Mega-Washington-Oregon-Idaho, however, does make sense geographically. The three states make up most of the Columbia River basin in the US as well as its slice of the Oregon country, and their combined population in the present day would be only 13.5 million, pretty big but not a mega-state like OTL's California is (and OTL's Texas is turning into).

One positive side-effect of the different state borders in the West, I feel, is that they lead to a lot fewer states with tons of mostly empty land yet very few people. I wonder if the changes to the Senate and the Electoral College might have affected this, with the party in power feeling less pressure to grant statehood to a bunch of little states that would be guaranteed to swing their way every four years.

Also, you said earlier that there were 47 states, yet I only counted 43.
 

All good thoughts. Just quickly on the number of states, the map doesn't include the states of Dominica and Samoa (OTL Dominican Republic and American Samoa) so it should total 45 rather than 43. When I did my update on the US leaders I had in mind that the giant Utah would be divided into three states as in OTL. I'm afraid that just reflects that I'm still tinkering with it. The number of states isn't going to ever be terribly important tbh so this layout might change.

************

Goals
(1) In the excerpt, what would the combined present-day population of Washington, Oregon, and Idaho be?
(2) Reproduce the part of the excerpt that begins at the words "Also, you said" and stops after "layout might change.".
The data that comes next is separate material from the excerpt.

Given information
************

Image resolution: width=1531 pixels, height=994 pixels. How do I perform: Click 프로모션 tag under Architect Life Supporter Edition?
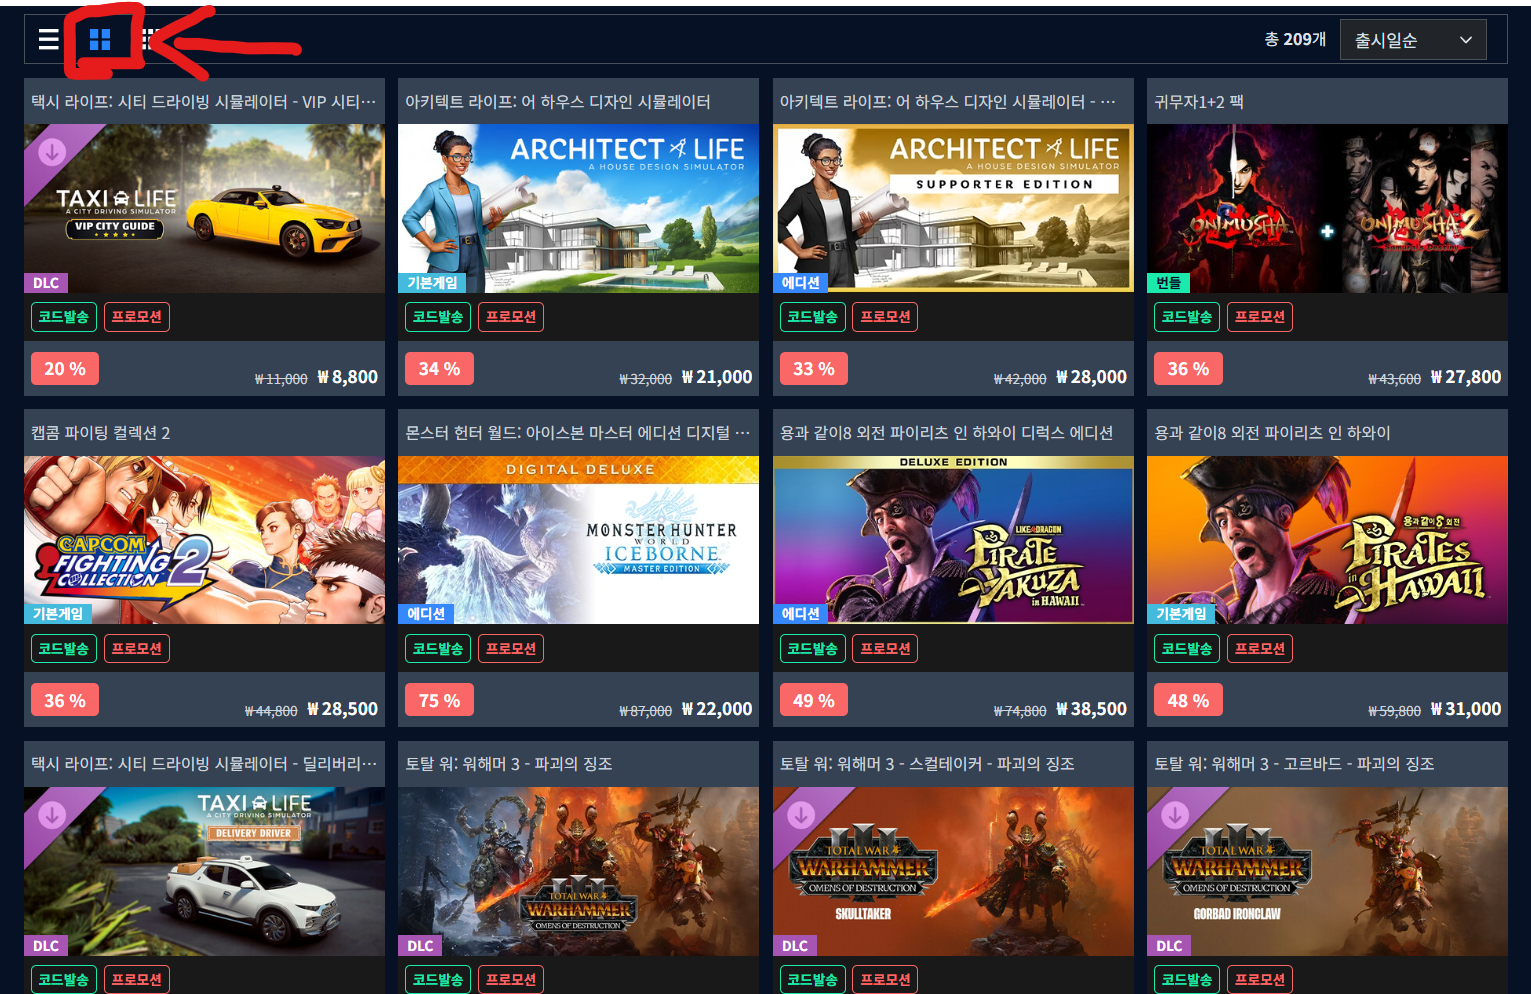(x=885, y=317)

************

The responses
(1) Only 13.5 million.

(2)
Also, you said earlier that there were 47 states, yet I only counted 43.
 

All good thoughts. Just quickly on the number of states, the map doesn't include the states of Dominica and Samoa (OTL Dominican Republic and American Samoa) so it should total 45 rather than 43. When I did my update on the US leaders I had in mind that the giant Utah would be divided into three states as in OTL. I'm afraid that just reflects that I'm still tinkering with it. The number of states isn't going to ever be terribly important tbh so this layout might change.